#ubuntu-us-ar 2011-03-22
<kwadroke> anyone here ever setup an IRC server before?
#ubuntu-us-ar 2011-03-23
<Ahmuck_> ping
<az7> wooo ubuntu chat night
<startrekker> yea!
<az7> wait.. we still have 20 minutes right?
<startrekker> it would appear we have 23 minutes
<Ahmuck_> :)
<az7> eh close enough
<kwadroke> lol
<az7> were you at fslan kwadroke?
<Ahmuck_> fslan?
<az7> Fort Smith LAN party
<kwadroke> yes
<az7> awesome
<az7> everybody like firefox4?
<startrekker> haven't tried it yet
<az7> pretty slick
<zillah> hello all
<startrekker> hi
<zillah> how's it going?
<startrekker> good
<kwadroke> going ok
<zillah> good, same here for the most part  :)
<zillah> i don't think doubleb will be around tonight i think he's on vacation
<az7> hey hey
<zillah> hey az
<Ahmuck_> tried ff4 on natty
<Ahmuck_> liked it there
<kwadroke> apparently it updated on my box with the PPA
<kwadroke> I was running 3.6.x along side
<startrekker> seems a lot like chrome
<az7> or opera
<zillah> anybody ever played with the Archos tablets?
<az7> i think i had a friend who installed xbmc on one.. thats about it
<zillah> i got one from circuitcity for $100 but it will only run cupcake  :(
<az7> le lame
<zillah> and i can't find a way to get any apps whatsoever
<zillah> the ebook reader does work, and video playback is good
<az7> that makes it somewhat usable?
<zillah> so for $100 not a loss reallly, but it would be cool to be able to get new software
<kwadroke> got it rooted?
<zillah> no, i'm ashamed to admit it, but i'm not sure how to go about it :P
<zillah> i haven't had time to google that yet
<kwadroke> once you get it rooted you can put an appstore and install programs
<zillah> yay, i'll have to do that  :)
<kwadroke> it won't be an official market place, but you should be able to get some apps for it
<zillah> cool, i wanna try that out
<kwadroke> anyone ever try to set up an IRC server before?
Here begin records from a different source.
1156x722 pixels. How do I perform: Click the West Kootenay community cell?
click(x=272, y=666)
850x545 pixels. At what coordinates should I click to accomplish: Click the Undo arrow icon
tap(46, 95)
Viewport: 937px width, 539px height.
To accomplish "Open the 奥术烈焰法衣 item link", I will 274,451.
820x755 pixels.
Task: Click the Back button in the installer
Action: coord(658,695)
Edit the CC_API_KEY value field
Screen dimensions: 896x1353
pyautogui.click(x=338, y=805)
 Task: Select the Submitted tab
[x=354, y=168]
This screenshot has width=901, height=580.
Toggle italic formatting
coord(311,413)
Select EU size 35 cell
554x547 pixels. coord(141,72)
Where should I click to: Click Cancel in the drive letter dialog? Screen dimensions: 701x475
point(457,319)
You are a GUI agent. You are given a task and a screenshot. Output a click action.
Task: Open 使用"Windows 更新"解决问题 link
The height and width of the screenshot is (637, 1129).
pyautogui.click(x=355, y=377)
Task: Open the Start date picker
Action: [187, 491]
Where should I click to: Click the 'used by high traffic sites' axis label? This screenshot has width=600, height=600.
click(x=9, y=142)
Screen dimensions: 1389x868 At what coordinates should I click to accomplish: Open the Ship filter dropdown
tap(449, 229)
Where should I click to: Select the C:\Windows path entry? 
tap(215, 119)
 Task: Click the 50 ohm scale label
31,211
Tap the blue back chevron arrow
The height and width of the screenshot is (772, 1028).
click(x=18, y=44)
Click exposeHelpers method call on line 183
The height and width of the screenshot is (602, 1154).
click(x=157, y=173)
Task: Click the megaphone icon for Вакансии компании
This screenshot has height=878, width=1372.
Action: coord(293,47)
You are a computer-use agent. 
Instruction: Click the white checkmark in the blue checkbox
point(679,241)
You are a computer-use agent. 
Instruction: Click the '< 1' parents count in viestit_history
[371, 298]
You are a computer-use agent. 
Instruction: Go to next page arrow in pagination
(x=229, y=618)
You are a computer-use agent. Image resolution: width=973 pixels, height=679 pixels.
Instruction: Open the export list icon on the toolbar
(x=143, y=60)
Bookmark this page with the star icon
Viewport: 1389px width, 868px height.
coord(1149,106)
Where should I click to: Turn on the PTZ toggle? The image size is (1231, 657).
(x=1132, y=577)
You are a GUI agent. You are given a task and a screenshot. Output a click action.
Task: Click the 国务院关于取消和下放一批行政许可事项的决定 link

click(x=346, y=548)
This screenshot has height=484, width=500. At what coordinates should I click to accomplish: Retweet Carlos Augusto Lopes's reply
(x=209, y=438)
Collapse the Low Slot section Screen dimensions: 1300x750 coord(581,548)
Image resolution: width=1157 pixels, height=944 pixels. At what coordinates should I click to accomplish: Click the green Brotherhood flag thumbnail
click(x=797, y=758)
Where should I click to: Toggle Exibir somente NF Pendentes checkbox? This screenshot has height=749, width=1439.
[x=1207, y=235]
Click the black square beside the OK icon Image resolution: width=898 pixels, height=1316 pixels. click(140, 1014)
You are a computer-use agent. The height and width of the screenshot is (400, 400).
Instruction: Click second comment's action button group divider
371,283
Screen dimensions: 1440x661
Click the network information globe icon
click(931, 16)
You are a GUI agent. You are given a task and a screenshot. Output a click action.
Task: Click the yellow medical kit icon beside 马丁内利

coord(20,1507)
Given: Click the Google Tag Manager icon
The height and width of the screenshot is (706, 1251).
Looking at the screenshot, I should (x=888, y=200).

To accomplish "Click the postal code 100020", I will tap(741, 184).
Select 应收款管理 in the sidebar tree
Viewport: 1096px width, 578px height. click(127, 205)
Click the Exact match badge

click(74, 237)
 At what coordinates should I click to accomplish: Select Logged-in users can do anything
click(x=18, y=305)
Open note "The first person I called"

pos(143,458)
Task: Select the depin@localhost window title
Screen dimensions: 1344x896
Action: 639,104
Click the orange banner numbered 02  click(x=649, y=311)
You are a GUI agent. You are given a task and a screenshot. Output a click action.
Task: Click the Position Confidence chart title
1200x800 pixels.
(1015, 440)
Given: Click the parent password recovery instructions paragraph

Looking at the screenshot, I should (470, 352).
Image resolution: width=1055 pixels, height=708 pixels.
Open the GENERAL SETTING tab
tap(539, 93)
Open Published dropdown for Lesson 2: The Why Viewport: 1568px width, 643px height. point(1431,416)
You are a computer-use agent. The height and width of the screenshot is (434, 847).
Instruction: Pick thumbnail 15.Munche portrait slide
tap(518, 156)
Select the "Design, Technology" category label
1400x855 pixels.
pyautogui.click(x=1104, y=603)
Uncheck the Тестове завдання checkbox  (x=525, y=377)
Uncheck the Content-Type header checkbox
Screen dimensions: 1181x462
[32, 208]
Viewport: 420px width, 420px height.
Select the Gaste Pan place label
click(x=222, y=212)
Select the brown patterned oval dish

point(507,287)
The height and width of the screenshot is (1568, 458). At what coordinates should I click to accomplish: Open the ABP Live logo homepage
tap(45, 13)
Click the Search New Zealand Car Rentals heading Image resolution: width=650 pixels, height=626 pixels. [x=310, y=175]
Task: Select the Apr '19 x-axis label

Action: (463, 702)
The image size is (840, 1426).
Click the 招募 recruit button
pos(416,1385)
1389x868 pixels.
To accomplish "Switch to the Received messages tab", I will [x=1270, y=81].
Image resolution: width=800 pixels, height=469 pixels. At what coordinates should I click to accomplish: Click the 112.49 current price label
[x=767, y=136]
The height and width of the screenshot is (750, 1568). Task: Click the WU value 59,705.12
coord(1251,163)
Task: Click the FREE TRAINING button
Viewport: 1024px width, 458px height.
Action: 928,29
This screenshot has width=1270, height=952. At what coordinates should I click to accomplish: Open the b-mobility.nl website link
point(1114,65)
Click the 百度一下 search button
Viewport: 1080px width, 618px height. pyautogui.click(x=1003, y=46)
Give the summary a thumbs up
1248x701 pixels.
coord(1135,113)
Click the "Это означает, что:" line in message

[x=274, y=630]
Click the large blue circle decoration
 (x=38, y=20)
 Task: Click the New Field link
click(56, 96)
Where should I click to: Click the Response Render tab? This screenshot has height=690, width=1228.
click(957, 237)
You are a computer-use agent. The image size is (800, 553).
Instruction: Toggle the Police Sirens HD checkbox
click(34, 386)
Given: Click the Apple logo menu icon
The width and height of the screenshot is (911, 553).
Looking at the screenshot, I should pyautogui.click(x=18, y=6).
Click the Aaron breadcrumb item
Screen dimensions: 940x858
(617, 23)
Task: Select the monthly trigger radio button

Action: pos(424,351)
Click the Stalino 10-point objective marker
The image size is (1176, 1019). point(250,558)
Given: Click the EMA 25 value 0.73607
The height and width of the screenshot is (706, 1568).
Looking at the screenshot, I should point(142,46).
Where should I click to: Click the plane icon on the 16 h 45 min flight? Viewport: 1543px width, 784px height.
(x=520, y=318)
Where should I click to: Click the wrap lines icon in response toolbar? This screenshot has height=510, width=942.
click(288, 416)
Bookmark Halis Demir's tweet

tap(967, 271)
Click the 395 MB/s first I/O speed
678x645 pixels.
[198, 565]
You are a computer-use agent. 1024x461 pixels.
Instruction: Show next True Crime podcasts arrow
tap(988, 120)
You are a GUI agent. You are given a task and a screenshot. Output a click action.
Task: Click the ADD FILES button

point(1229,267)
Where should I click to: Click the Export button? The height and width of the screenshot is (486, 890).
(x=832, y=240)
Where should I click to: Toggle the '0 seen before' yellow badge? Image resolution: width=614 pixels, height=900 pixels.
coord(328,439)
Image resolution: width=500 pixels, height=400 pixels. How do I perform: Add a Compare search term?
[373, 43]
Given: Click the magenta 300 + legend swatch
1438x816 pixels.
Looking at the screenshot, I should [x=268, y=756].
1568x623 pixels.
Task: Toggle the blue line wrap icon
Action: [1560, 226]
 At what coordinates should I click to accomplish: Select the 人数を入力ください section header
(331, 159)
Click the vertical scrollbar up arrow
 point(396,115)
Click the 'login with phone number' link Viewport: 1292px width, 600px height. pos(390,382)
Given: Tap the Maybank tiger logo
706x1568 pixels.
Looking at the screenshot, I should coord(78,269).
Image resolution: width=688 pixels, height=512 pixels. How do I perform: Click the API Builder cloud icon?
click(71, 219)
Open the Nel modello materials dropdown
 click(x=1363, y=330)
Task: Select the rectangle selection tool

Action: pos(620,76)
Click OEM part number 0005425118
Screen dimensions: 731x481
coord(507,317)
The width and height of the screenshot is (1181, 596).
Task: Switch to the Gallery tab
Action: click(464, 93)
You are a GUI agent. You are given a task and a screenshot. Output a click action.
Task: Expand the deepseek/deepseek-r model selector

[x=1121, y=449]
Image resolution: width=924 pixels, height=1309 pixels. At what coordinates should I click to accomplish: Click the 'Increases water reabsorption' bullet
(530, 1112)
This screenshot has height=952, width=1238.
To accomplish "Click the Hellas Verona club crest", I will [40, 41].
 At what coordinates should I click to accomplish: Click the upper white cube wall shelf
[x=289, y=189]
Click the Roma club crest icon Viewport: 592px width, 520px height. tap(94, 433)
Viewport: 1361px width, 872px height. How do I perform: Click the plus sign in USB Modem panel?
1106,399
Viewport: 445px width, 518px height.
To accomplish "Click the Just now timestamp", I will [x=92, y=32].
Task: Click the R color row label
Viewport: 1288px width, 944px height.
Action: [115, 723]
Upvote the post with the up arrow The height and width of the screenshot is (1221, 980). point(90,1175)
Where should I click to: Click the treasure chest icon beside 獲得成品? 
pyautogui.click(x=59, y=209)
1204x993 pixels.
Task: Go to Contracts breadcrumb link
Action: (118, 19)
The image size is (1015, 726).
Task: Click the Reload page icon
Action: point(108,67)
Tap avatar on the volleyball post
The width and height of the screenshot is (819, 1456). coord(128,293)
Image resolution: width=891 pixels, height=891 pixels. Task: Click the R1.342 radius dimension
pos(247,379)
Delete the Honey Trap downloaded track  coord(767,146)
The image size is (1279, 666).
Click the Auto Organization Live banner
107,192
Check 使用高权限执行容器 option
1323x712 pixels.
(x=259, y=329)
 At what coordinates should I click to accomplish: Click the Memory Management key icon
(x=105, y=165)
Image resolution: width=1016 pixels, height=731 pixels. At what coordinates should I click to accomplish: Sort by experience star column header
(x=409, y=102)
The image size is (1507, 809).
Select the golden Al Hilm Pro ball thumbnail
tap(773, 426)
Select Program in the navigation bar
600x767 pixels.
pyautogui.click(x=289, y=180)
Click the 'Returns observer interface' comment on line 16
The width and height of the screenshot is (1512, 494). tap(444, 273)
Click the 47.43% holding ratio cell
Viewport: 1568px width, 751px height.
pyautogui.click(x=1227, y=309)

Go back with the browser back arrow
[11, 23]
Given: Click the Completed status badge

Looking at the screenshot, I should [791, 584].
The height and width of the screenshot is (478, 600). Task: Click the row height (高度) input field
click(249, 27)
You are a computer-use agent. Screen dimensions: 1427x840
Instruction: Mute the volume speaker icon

<zillah> i have...a long time ago
<zillah> me and a couple other people actually had a small network up and running with a couple servers
<kwadroke> I've been fighting with ircd-hybrid and hybserv all day
<kwadroke> with qwebirc
<kwadroke> could not for the life of me get hybserv to connect to the server
<kwadroke> the documentation is non existant
<az7> sounds like a pain
<zillah> i think we ran hybrid too, but i can't remember, it's been so long
<kwadroke> yeah, there was one setting that made no sense that I though was just an example, but it had to be some strange setting
<kwadroke> trying to find some decent bots now
<zillah> eggdrop?
<kwadroke> had issues getting it to work
<zillah> i have a couple eggdrops in #neacug
<zillah> one is down at the moment though
<zillah> it's on a freebsd box at home that i powered off and forgot to turn back on
<zillah> the other runs on ubuntu server
<kwadroke> mine's on a ubuntu vps
<kwadroke> are they connected together or seperate?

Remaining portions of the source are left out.